Referring now to FIG. 1, a radio-frequency (RF) tuner 10 of a receiver is shown. A signal Rx is received by an antenna system (not shown) and includes the signal of interest and the undesirable signals. The signal Rx is applied to an input of a first BPF 12 that rejects a substantial portion of the undesirable signals. An output of the first BPF 12 communicates with a low noise amplifier (LNA) 14. The LNA 14 amplifies the signal and applies it to a second BPF 16. The second BPF 16 generally has a narrower pass-band than the first BPF 12. The second BPF 16 communicates the signal of interest to a mixer 18. The mixer 18 receives a fixed-frequency signal from a local oscillator 20 and downconverts the frequency of the signal of interest. The mixer then provides the downconverted signal of interest to a baseband receiver 22 to be demodulated.
The linearity of the RF tuner 10 is dependent on the pass-bands of the first and second BPFs 12, 16 being centered upon the signal of interest and having the smallest possible BWs.
Referring now to FIG. 2, a schematic diagram is shown of a simple BPF 30. The received signal Rx is applied across a first parallel combination that includes a first inductor 32 and first adjustable capacitor 34. One end of the first parallel combinations connected to a reference node, such as a ground 40. The opposite end of the first parallel combination is connected to one end of a series combination that includes a second inductor 44 and a second adjustable capacitor 46. The opposite end of the series combination is connected to one end of a second parallel combination that includes a second inductor 50 and a second adjustable capacitor 52. The opposite end of the second parallel combination is connected to ground 40. Each of the adjustable capacitors 34, 46, and 52 can be implemented with a varactor and an associated bias voltage.

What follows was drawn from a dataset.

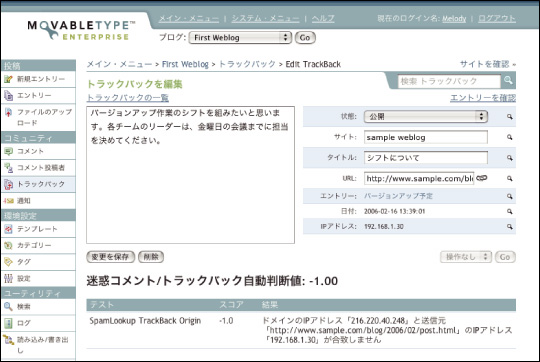Click the logout (ログアウト) link
This screenshot has height=362, width=540.
tap(497, 18)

The components of the BPF 30 are selected and adjusted to simultaneously pass the signal of interest to output terminals 54 and shunt as much of the undesirable signals to ground 40. The effectiveness of the BPF 30 is affected by the accuracy of the capacitances of the first, second, and third adjustable capacitors 34, 46, and 52, respectively. If their capacitances vary, such as may occur over time, temperature, and/or humidity, the center frequency (fc) of the BPF 30 will shift and its performance will deteriorate.